Variable dimensions are being used to declare the type (and explicitly or implicitly also the size and element type) of a variable required. For example, Grid2D is a variable dimension declaring it to be of the grid as in spectral_grid but only 2D with no additional e.g. vertical dimension.

Many variable dimensions have already been defined

julia
subtypes(SpeedyWeather.AbstractVariableDim)
18-element Vector{Any}:
 SpeedyWeather.ClockDim
 SpeedyWeather.Grid2D
 SpeedyWeather.Grid3D
 SpeedyWeather.Grid4D
 SpeedyWeather.Land3D
 SpeedyWeather.Latitude1D
 SpeedyWeather.LocatorDim
 SpeedyWeather.MatrixDim
 SpeedyWeather.Ocean3D
 SpeedyWeather.ParticleVectorDim
 SpeedyWeather.ScalarDim
 SpeedyWeather.Spectral2D
 SpeedyWeather.Spectral3D
 SpeedyWeather.Spectral4D
 SpeedyWeather.TransformScratchMemory
 SpeedyWeather.VectorDim
 SpeedyWeather.Vertical1D
 SpeedyWeatherTerrariumExt.TerrariumVars

So for example, following on from above, we could require a 10x10 matrix as

julia
SpeedyWeather.variables(A::MyAlbedo) = (
    ParameterizationVariable(:albedo_matrix, SpeedyWeather.MatrixDim(10, 10), units="1", desc="What is it?", namespace=:radiation),
)

which would then be allocated at simulation.variables.parameterizations.radiation.albedo_matrix but the size would be hardcoded to 10x10, you can however adapt this definition to use A.m or A.n in case this information is in your albedo A::MyAlbedo or you can use any information from model when using it as the 2nd argument

julia
function SpeedyWeather.variables(A::MyAlbedo, model::AbstractModel) 
    n = model.spectral_grid.nlayers
    return (
        ParameterizationVariable(:albedo_matrix, SpeedyWeather.MatrixDim(n, n), units="1", desc="What is it?", namespace=:radiation),
    )
end

in which case the albedo_matrix is always allocated of size nlayersxnlayers as determined in the spectral grid.
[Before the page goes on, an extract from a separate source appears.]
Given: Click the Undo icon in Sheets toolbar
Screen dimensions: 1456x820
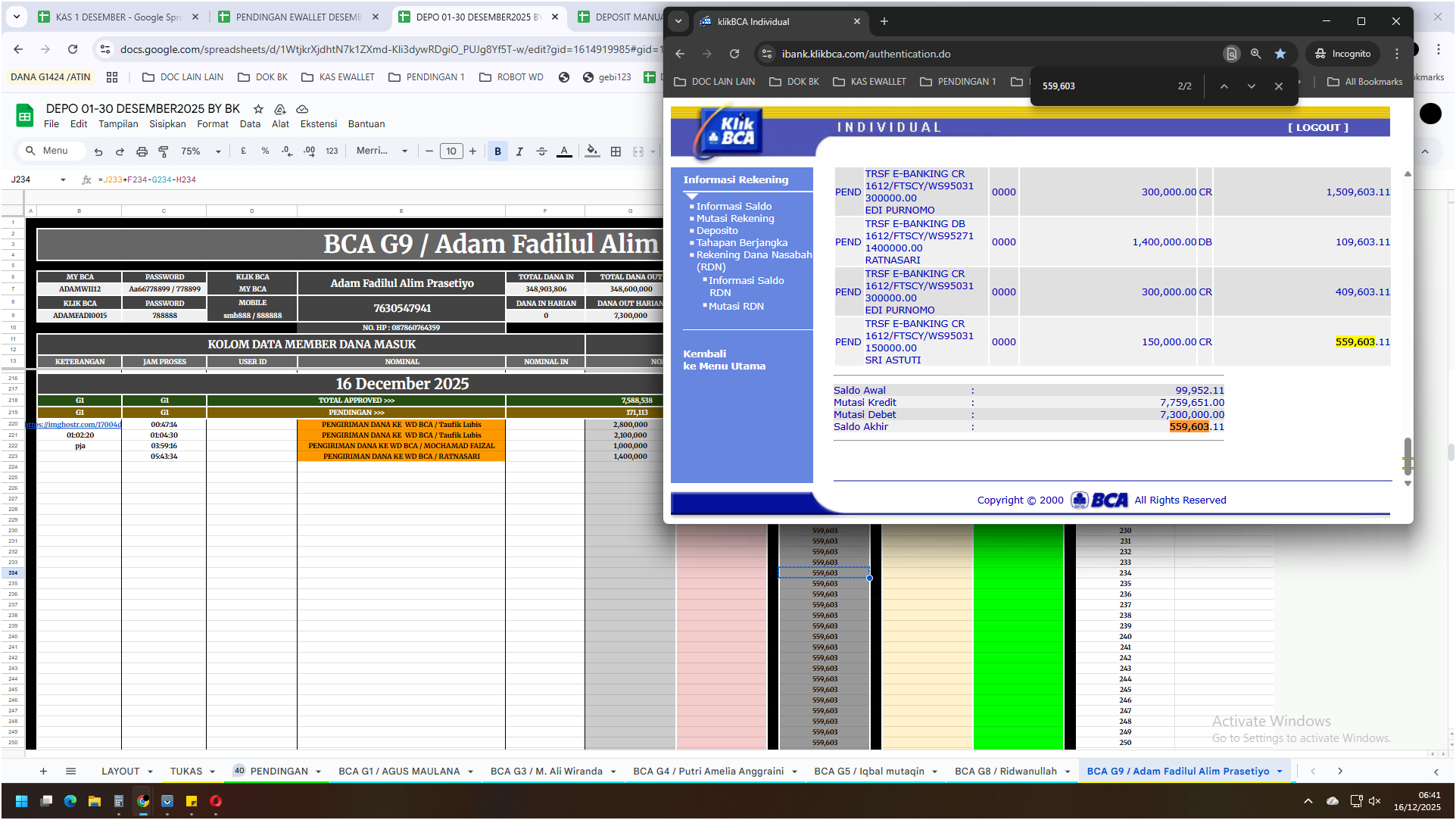Looking at the screenshot, I should [x=98, y=151].
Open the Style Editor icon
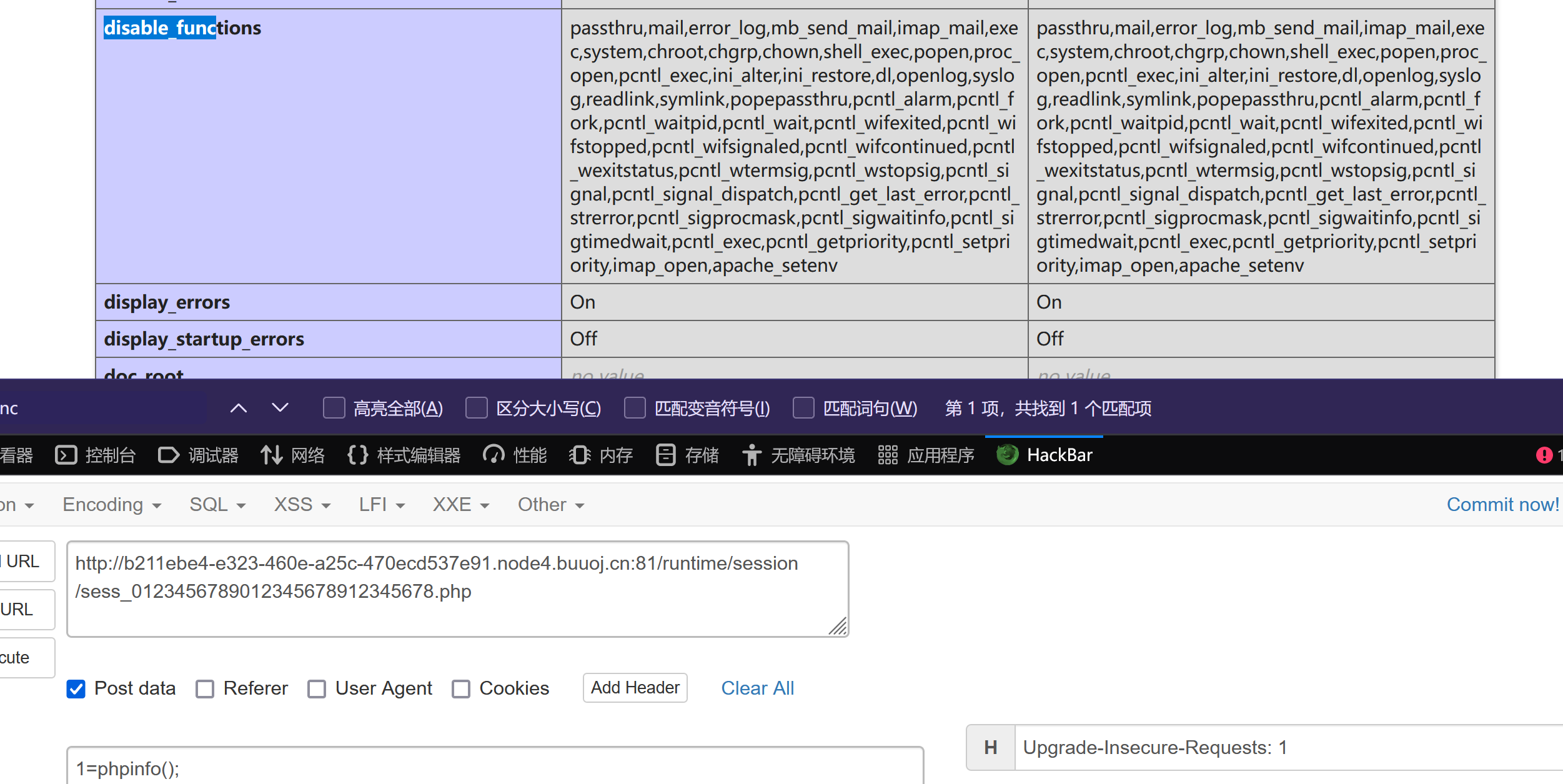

Define new variable dimensions

When defining new custom model components you may need a new variable dimension which you can define as follows. Here illustrated by introducing MyDictDim – a dictionary dimension.

julia
struct MyDictDim <: SpeedyWeather.AbstractVariableDim end
SpeedyWeather.allocate(::SpeedyWeather.AbstractVariable{MyDictDim}, model::AbstractModel) = Dict()

and use like

julia
SpeedyWeather.variables(::MyAlbedo) = (
    ScratchVariable(:my_dict, MyDictDim()),
)

So that when initializing a model we have

julia
simulation = initialize!(model)
simulation.variables.scratch.my_dict
Dict{Any, Any}()

a dictionary as a variable!

Variable fusion

Variables can be "fused" together to be allocated as one block of contiguous memory. This is done primarly with GPU-optimiziation in mind, so that e.g. transform! calls can be batched together not just across levels, but also across different variables. All variables that are defined with the same fuse = :fuse_name keyword argument are allocated together. At the same time a view is defined that allows for the variable to be used as it would without the variable fusion. As this is primarily a performance optimization, it is not required to run basic custom parameterizations or model components.